🤖 AI Summary
Conventional architecture design relies heavily on manual expertise, suffers from siloed hardware-software optimization, and incurs prohibitively high costs for design-space exploration. Method: This paper proposes LPCM, an LLM-driven three-tier collaborative framework that establishes the first “human-agent-model” co-design paradigm, deeply embedding large language models into a closed-loop hardware-software co-design workflow to overcome limitations of single-stage and fragmented optimization. It innovatively integrates 3D Gaussian splatting–based workload modeling with system-level co-design methodology. Contribution/Results: At Level 1 validation, LPCM achieves full automation of the end-to-end architecture design pipeline.

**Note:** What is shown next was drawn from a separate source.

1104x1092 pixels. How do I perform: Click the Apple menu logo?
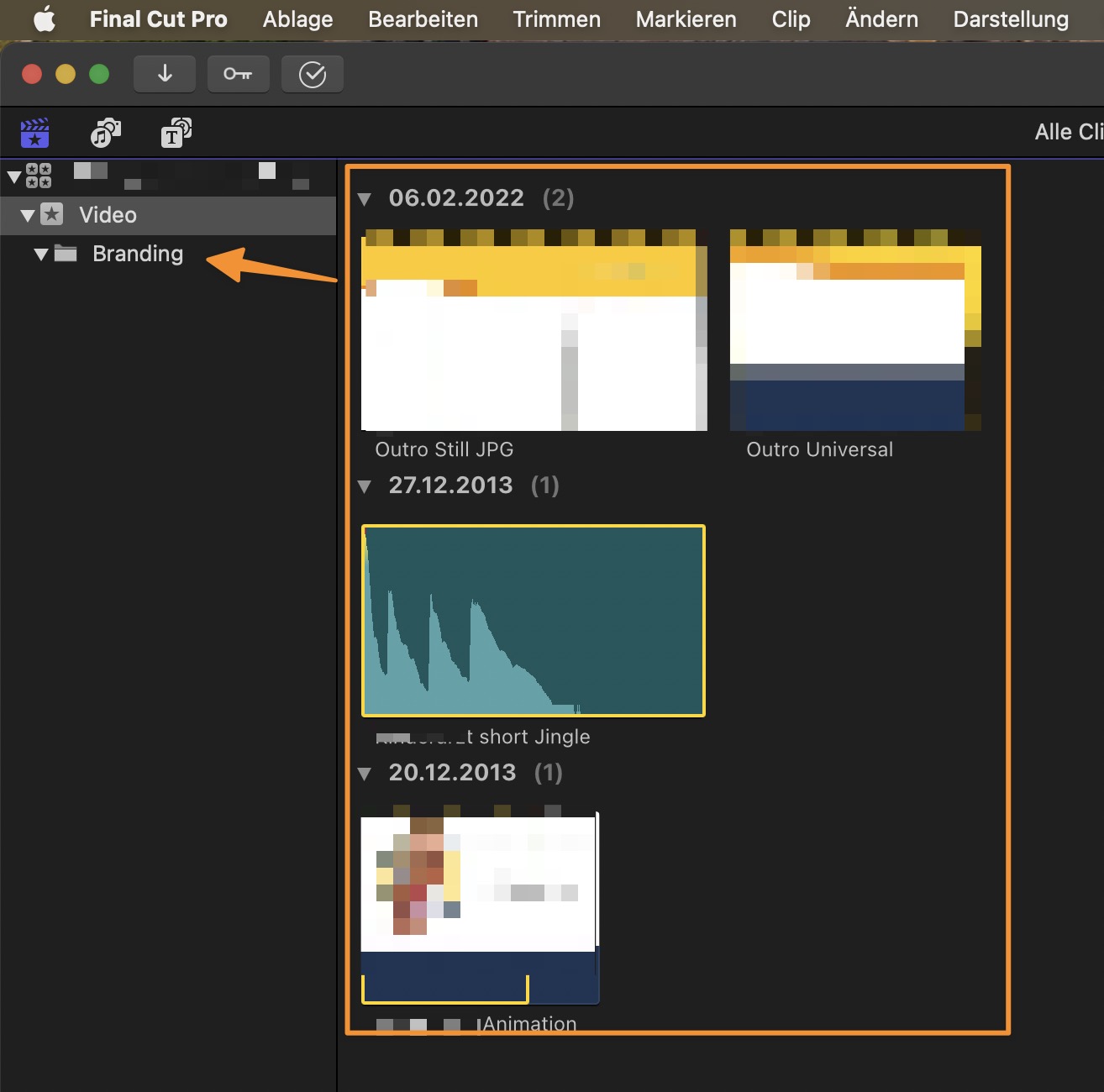click(x=44, y=18)
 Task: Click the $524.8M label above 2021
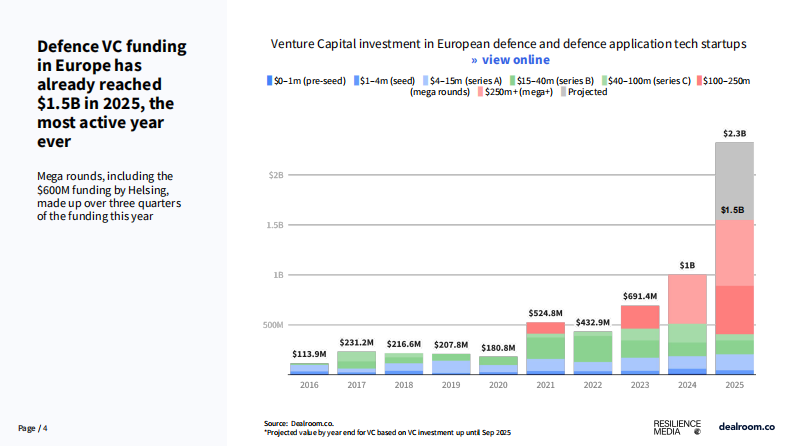coord(545,313)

Experiments demonstrate substantial reduction in design cycle time and human effort, establishing a scalable, reusable technical pathway toward fully autonomous, full-stack chip design.
📝 Abstract
Computer System Architecture serves as a crucial bridge between software applications and the underlying hardware, encompassing components like compilers, CPUs, coprocessors, and RTL designs. Its development, from early mainframes to modern domain-specific architectures, has been driven by rising computational demands and advancements in semiconductor technology. However, traditional paradigms in computer system architecture design are confronting significant challenges, including a reliance on manual expertise, fragmented optimization across software and hardware layers, and high costs associated with exploring expansive design spaces. While automated methods leveraging optimization algorithms and machine learning have improved efficiency, they remain constrained by a single-stage focus, limited data availability, and a lack of comprehensive human domain knowledge. The emergence of large language models offers transformative opportunities for the design of computer system architecture. By leveraging the capabilities of LLMs in areas such as code generation, data analysis, and performance modeling, the traditional manual design process can be transitioned to a machine-based automated design approach. To harness this potential, we present the Large Processor Chip Model (LPCM), an LLM-driven framework aimed at achieving end-to-end automated computer architecture design. The LPCM is structured into three levels: Human-Centric; Agent-Orchestrated; and Model-Governed. This paper utilizes 3D Gaussian Splatting as a representative workload and employs the concept of software-hardware collaborative design to examine the implementation of the LPCM at Level 1, demonstrating the effectiveness of the proposed approach. Furthermore, this paper provides an in-depth discussion on the pathway to implementing Level 2 and Level 3 of the LPCM, along with an analysis of the existing challenges.